Lightfoot didn’t mince words when Supreme Court justice Clarence Thomas suggested that same-sex marriage should be reviewed in light of Roe v Wade overturning in 2022

A fired-up Lightfoot joined in with a member of the crowd at a local Pride event to shout “F**k Clarence Thomas” as queer people and allies cheered in support. 

The Chicago mayor emotionally pleaded for the end of violence against the LGBTQ+ community in the wake of the mass shooting at Club Q in Colorado Springs on 9 November, 2022. The attack killed five people, injured 22 others and left the queer community reeling from the horrific violence. 
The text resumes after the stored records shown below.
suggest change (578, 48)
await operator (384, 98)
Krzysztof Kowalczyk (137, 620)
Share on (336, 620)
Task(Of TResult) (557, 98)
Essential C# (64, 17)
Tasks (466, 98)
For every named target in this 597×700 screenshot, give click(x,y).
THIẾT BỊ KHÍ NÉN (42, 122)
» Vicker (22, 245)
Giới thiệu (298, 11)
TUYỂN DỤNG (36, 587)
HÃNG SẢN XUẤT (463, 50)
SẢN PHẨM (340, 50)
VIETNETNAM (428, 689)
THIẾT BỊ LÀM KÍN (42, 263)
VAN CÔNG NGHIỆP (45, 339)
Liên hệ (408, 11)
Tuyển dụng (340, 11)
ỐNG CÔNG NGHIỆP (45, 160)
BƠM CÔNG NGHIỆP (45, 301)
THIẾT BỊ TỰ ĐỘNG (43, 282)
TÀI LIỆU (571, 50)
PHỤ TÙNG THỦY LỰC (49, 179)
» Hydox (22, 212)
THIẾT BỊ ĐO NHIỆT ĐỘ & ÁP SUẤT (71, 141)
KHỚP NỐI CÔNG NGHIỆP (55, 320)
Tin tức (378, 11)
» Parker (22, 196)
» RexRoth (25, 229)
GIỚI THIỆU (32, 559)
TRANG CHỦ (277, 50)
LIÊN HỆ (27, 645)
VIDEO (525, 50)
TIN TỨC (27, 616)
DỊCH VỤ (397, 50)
“I’m sick of this s**t. How many people need to be murdered? How many lives torn apart? Until it actually stops?” Lightfoot tweeted. “We don’t have to live like this. And we don’t have to die like this.”

Lori Lightfoot faced increasing levels of violent crime in Chicago and repeatedly clashed with teachers

As Chicago mayor, Lightfoot led a city beset by chronic gun violence and faced criticism for not doing enough to stem high crime rates. Shootings, homicides, carjackings and theft have dramatically spiked during her administration. 

Chicago ended 2022 with 695 homicides, a decrease from 804 in 2021 but still alarmingly high. The city also saw more than 20,194 incidents of theft in 2022, up from 12,978 incidents in 2021, according to the Chicago Police Department’s end-of-year report.

In the years since taking office, Lightfoot struggled with low approval ratings as she navigated the city through the COVID-19 pandemic and the subsequent economic fallout. She even, at one point during the social distancing restrictions, drove around Chicago to tell people gathered outside to social distance or head home.

She has been part of a long-running feud with the city’s powerful teachers’ union over compensation, class sizes and other issues plaguing Chicago’s public education system. 

Chicago mayor Lori Lightfoot visits and draws with children affected by the teachers' strike
Lori Lightfoot clashed with the city’s teachers union multiple times during her term as Chicago mayor. In 2019, this led to a historic teachers’ strike. (Getty)

Just a few months into her mayorship in 2019, the war came to a head when the union declared an 11-day strike, the longest in decades

The rift between Lori Lightfoot and the union continued to grow over the years, and the teachers union backed one of Lightfoot’s opponents – Brandon Johnson, a Cook County commissioner and organiser for the Chicago Teachers Union – for mayor. 

Johnson now faces off against former Chicago Public Schools CEO Paul Vallas in the April run-off.